Traditional monitoring of fish diversity has depended largely on census
methods such as electrofishing, gill/hoop/seine netting, and
dredging/trawling (Wang et al., 2020a; Wang et al., 2019a). However,
those methods have always been limited by their low sampling
efficiencies, destructiveness to organisms, and strict reliance on
taxonomic expertise (Sakata et al., 2020; Zhang et al., 2020). The
application of environmental DNA (eDNA) metabarcoding for fish diversity
analysis has emerged and offers a new avenue for characterizing fish
diversity in river ecosystems (Pont et al., 2018). It provides
cost-effective, dependable, rapid and continuous investigations for
monitoring and assessing fish diversity, which is crucial for the timely
and effective management and conservation of river and estuary
ecosystems (Garlapati et al., 2019).
The metabarcoding approach coupled with the use of eDNA is a potentially
powerful tool for surveying and assessing aquatic diversity. Numerous
studies have demonstrated the utility of eDNA metabarcoding for
assessing fish diversity (Rourke et al., 2022). Researchers have
successfully applied eDNA metabarcoding to monitor fish diversity in
freshwater and seawater samples from different habitats, especially in
streams, reservoirs, estuaries and oceans (Civade et al., 2016; Stoeckle
et al., 2017; Yao et al., 2022; Zou et al., 2020). The results from
these studies have shown that eDNA metabarcoding is a sound
biomonitoring tool for use in the conservation and management of aquatic
ecosystems (Nguyen et al., 2020). Currently, the application of eDNA
metabarcoding to monitor and assess biodiversity is at the forefront of
the available methods used by ecologists and conservation scientists
(Beng and Corlett, 2020; Bernos et al., 2023).

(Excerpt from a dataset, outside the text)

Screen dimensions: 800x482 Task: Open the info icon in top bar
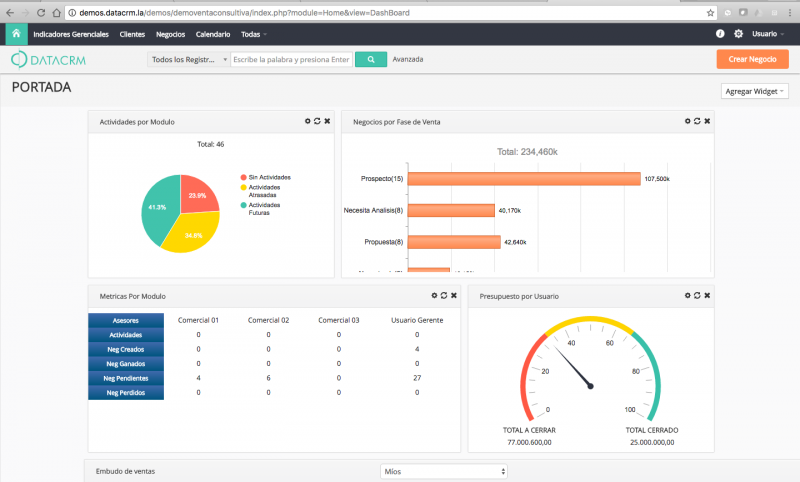(720, 34)
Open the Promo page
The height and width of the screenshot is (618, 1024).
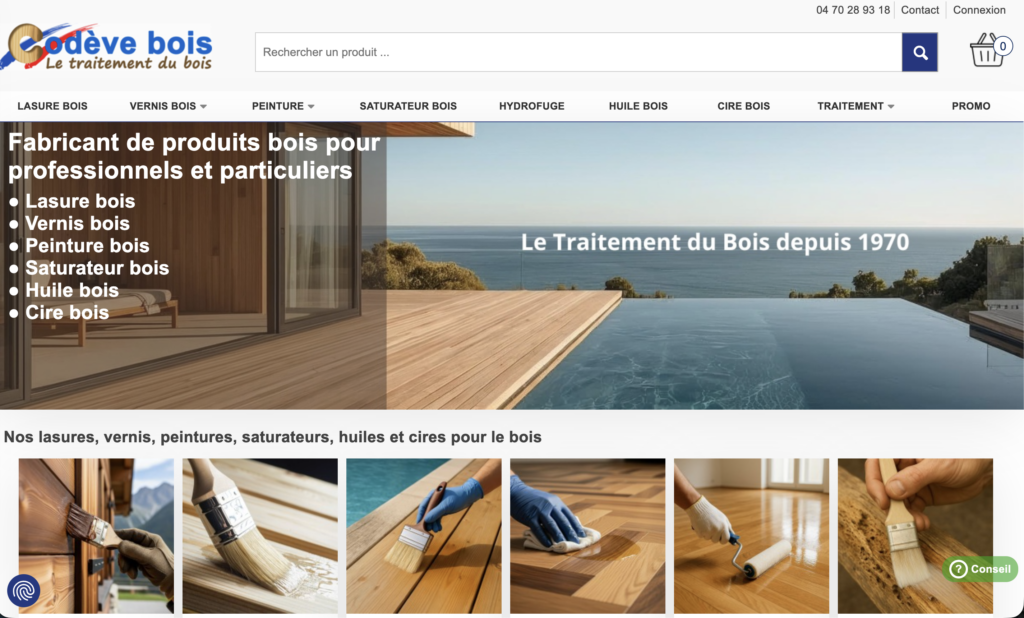(x=970, y=106)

Many studies have compared eDNA results to those from traditional
methods and have shown a correlation between the results from the two
approaches (Lacoursière-Roussel et al., 2016; Port et al., 2016). In
some studies, eDNA analysis was superior for characterizing fish
biodiversity compared to traditional techniques such as electrofishing
and hoop netting (Nguyen et al.,
2020; Pont et al., 2018). In other studies, the results obtained from
eDNA have been comparable to those of traditional methods in which
fishes are caught through visual dive surveys and trawling (Port et al.,
2016; Zou et al., 2020). Previous studies have shown that eDNA
metabarcoding retains a higher diversity of taxa than the traditional
method; however, the practical application of eDNA in evaluating the
composition and structure of fish communities has been less explored,
and whether eDNA could replace traditional monitoring is still unknown.

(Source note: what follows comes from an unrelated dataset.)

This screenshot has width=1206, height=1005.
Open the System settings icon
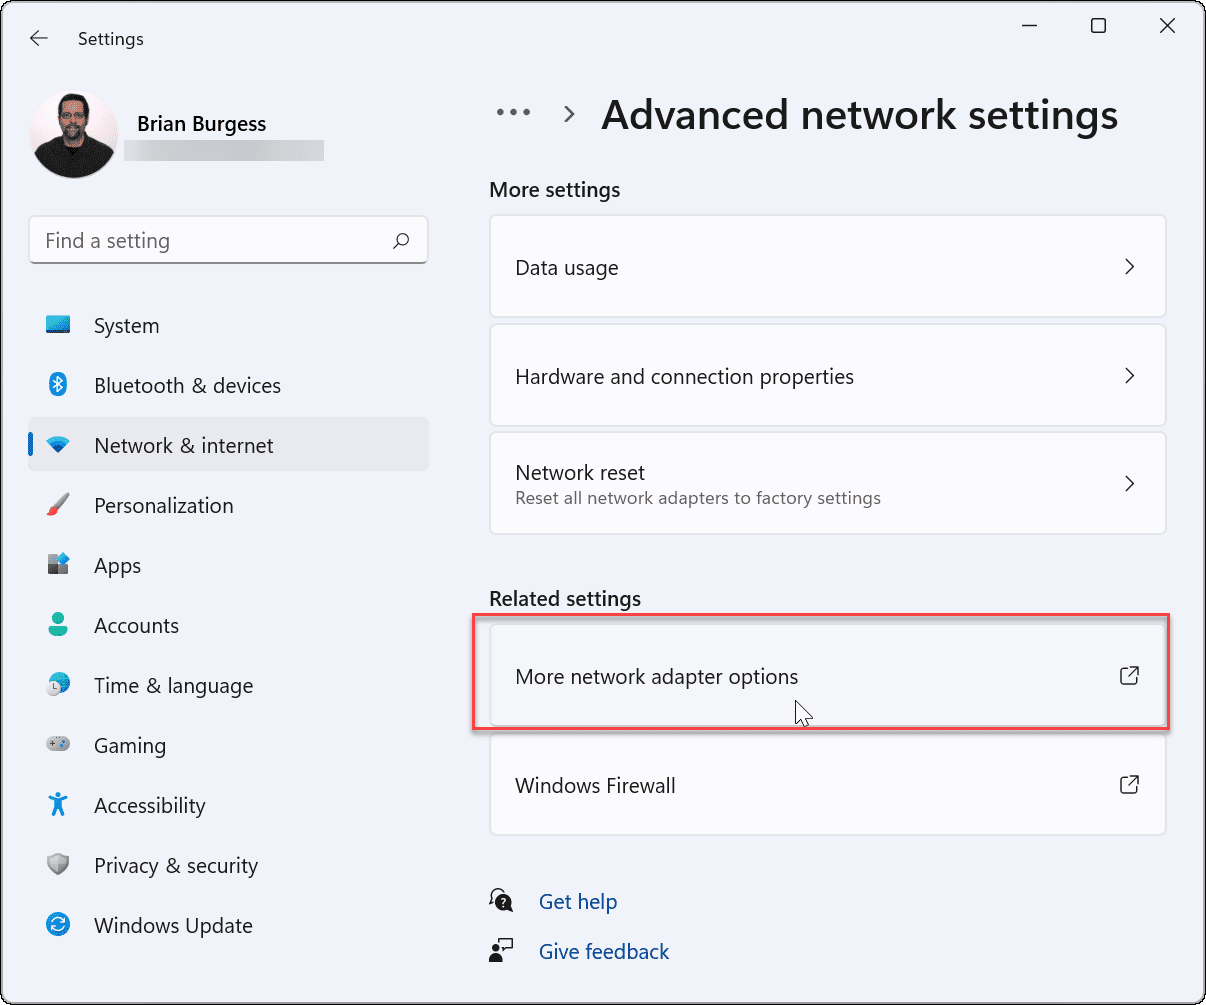[x=58, y=324]
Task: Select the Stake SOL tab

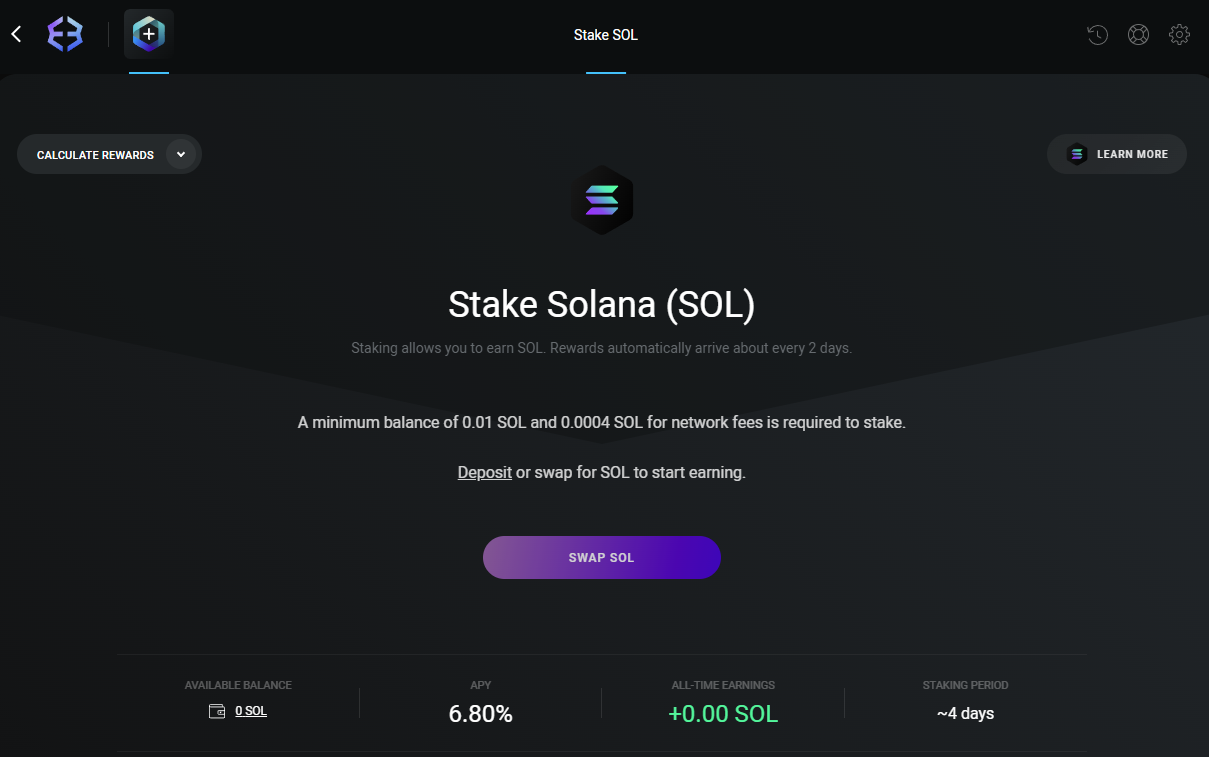Action: pos(606,35)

The river systems of southern China, in a typical subtropical monsoon
climate zone, serve as reserves for biodiversity conservation. Due to
disproportionate use of coastal wetland resources and intense
anthropogenic activities (i.e., drainage, reclamation, and pollution),
subtropical river ecosystems (e.g., the Pearl River) have been badly
damaged, and their biodiversity and bioresources have seriously
declined. To investigate the distribution and composition of fish
communities in this area, eDNA metabarcoding studies combined with
electrofishing surveys were conducted. In addition, the diversity of
fluvial fishes observed by electrofishing with the characterization of
eDNA collected concurrently from rivers by metabarcoding was compared.
The objectives of our study include 1)
using a metabarcoding protocol to
assess the eDNA-based composition and diversity of fish communities; 2)
analysing the response between eDNA OTU richness and fish amounts (e.g.,
individual number and biomass); and 3) exploring the application of eDNA
in assessing environmental influences on fish diversity.